- Wall Street retraces early losses to turn positive on the day.
- 10-year T-bond yield recovers from daily lows in the NA session.
- DXY movements on the day are technical amid an empty economic calendar.
After starting the week with a bullish gap, the US Dollar Index, which tracks the greenback against a basket of six trade-weighted peers, edged higher to mid-94s before turning flat at 94.30. However, an improved market sentiment allowed the index to stage a modest recovery.
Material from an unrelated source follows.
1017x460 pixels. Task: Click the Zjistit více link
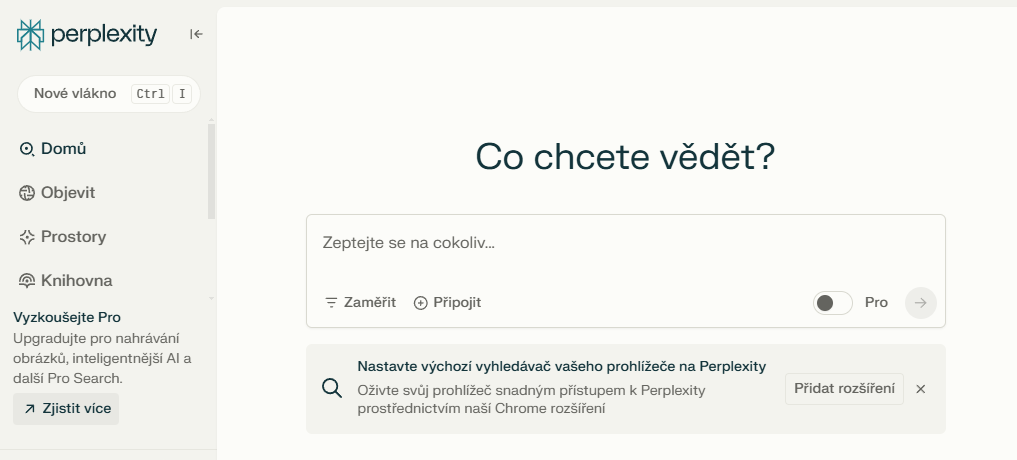(66, 409)
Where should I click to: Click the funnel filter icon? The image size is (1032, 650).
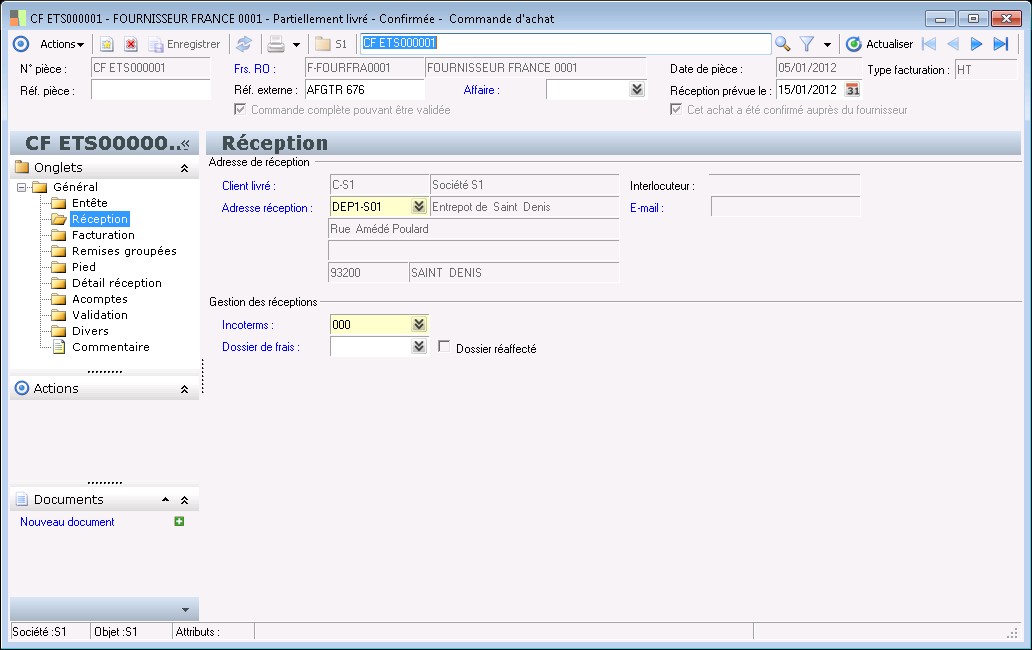pyautogui.click(x=806, y=44)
At the time of writing, the DXY was at 94.40, up 0.1% on the day.
The 10-year US T-bond yield, which fell to 2.37% during the European session, erased its losses towards the 2.4% mark when American traders hit their desks, and was last seen at 2.39%, still down 0.3% on the day. Furthermore, the improved market sentiment in the second half of the day is also supporting the index's recent upside. Following a negative start to the day, major equity indexes in the U.S. reversed course as investors went bargain shopping. However, the DXY remains fragile in the short-term as the uncertainty regarding the tax plan is likely to impact the price action.
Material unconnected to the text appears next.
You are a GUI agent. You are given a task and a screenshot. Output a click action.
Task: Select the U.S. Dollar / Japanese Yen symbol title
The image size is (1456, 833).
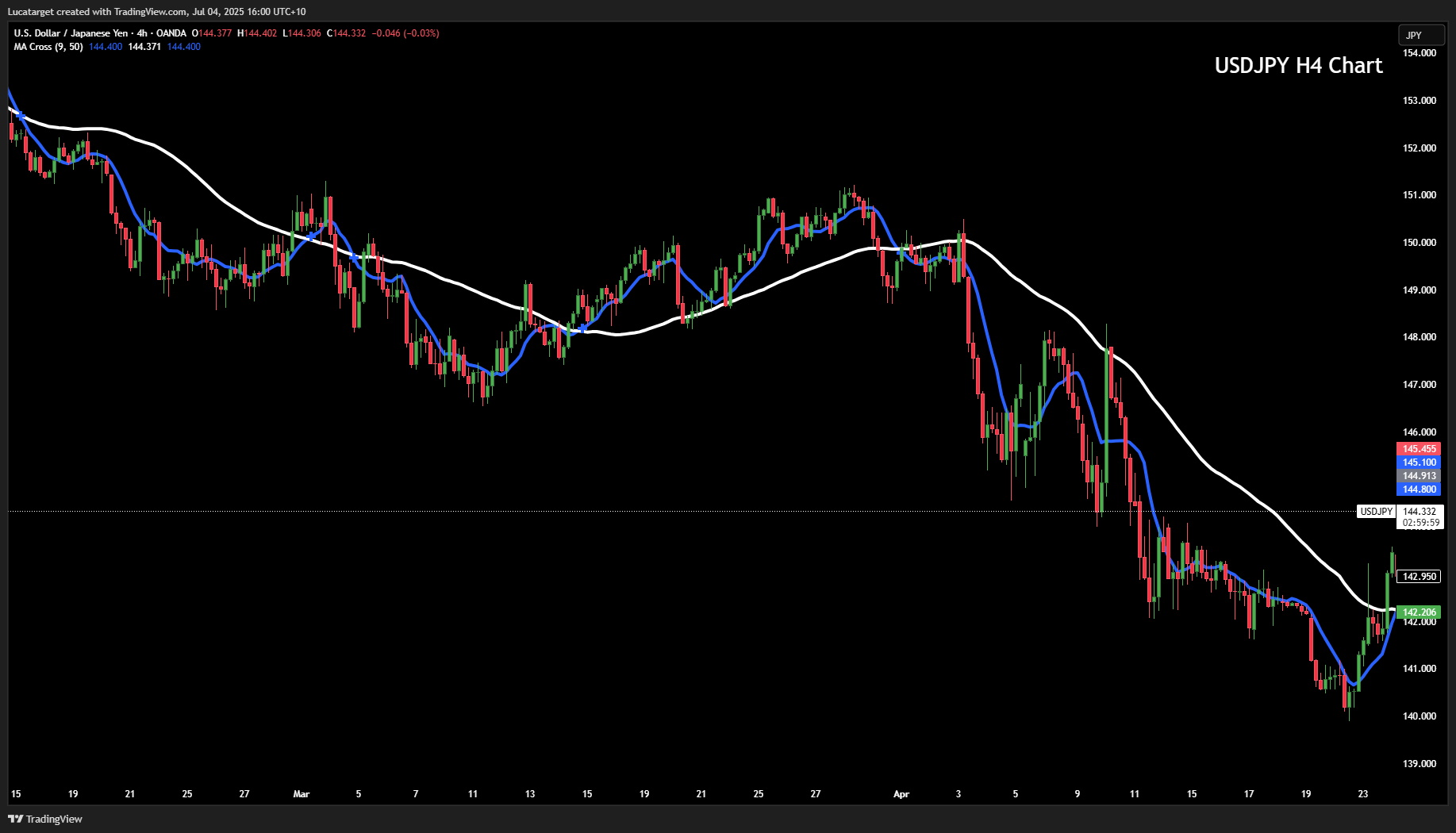[x=71, y=33]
The next significant fundamental catalyst for the greenback will come on Wednesday when the US Bureau of Labor Statistics announces the October CPI and retail sales data.
Technical levels to consider
The initial support for the index could be seen at 93.95/94 (50-DMA/psychological level) ahead of 93.10 (Oct. 4 low) and 92.60 (Oct. 13 low). On the upside, resistances align at 95 (psychological level), 95.60 (Jul. 14 high) and 96.25 (Jul. 5 high).